The correct answer is dugong which I didn’t eat on account of the mermaid thing.* ‘You ate opossum?!’ I hear you gasp. Yep, tastes like chicken’s rubbery cousin. ‘You ate turtle?!’ Yes, but I didn’t know until after and I cried a little. ‘YOU ATE SPAM?!’ Yes, even though I don’t know what animal Spam formerly was. Nor does anyone.
As a former vegan (a vegetarian minus all the fun stuff that is left once you take away meat) this has been fairly traumatic for me. Deliciously traumatic. I did try and stay vegetarian when I first arrived but after several months of nothing but rice and kumara I looked in the mirror and saw my weak pale sickly zombie doppelganger and then had a dream where a can of tuna gave me permission to eat it. So I did.

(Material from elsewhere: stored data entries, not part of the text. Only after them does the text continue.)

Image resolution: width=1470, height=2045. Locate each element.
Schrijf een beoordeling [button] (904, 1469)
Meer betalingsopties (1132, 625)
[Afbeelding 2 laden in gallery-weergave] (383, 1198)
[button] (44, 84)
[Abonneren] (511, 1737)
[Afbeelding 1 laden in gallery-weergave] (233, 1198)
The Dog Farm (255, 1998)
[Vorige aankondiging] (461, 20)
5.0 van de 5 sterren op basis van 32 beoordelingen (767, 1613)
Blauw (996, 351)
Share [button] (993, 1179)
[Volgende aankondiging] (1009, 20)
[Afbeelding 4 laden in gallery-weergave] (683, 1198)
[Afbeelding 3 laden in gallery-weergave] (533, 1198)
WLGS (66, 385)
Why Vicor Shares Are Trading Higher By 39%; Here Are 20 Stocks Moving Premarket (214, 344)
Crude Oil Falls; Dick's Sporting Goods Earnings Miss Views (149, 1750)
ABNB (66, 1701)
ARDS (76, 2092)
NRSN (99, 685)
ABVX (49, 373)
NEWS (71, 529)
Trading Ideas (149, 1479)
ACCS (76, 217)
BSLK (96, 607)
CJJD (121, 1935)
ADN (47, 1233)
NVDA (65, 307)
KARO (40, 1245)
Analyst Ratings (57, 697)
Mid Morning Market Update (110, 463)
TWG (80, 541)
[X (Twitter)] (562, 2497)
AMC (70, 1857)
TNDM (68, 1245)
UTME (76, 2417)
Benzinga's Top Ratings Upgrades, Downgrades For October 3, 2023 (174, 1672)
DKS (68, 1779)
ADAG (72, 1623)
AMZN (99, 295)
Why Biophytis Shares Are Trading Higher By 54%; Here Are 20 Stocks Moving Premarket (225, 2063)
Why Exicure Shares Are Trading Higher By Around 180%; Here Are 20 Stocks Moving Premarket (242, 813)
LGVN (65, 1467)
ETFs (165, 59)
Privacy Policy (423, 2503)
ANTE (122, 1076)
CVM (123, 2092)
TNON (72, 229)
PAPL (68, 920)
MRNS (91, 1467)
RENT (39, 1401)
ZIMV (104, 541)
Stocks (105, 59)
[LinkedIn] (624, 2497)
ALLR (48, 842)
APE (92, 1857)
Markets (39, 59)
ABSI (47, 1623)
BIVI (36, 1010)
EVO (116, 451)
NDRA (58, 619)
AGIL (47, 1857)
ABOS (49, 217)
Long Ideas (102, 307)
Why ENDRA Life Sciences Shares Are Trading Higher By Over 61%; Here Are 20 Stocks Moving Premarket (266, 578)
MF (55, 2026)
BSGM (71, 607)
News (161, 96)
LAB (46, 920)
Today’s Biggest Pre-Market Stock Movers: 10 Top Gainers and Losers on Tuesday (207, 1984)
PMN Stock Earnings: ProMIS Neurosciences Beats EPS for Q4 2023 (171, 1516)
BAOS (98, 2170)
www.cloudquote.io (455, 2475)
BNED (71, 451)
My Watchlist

But the main reason I fell off the vego-wagon was because meat is such an important part of culture here. Fishing is a central livelihood for people. Killing a pig, dugong or turtle is a rarity, done only for very special feasts like Christmas, baptisms or funerals, and nothing says ‘outsider’ like refusing such a special meal. So this is a sacrifice I am willing to make. And everyone is happy – I’m happy, the community is happy, my dream tuna is happy, and, most of all, my body is happy because after several months of nothing but carbs I would wake up in the night to hear my digestive system crying ‘fibre... FIBRE!’ in a small, pitiful voice. Everyone wins! ...Except the opossums, dugongs, turtles and Spamimals.
Until next time!
*Fun fact. Did you know that dugongs are the basis for the mermaid myth? Dugongs – or sea cows – have visible, ahem, ‘lady lumps’, and apparently homesick, seasick, lovesick, landsick scurvy-ridden sailors saw them from a distance and thought they looked like fish-tailed ladies. If anyone has seen a dugong’s face they will be offended on behalf of women everywhere.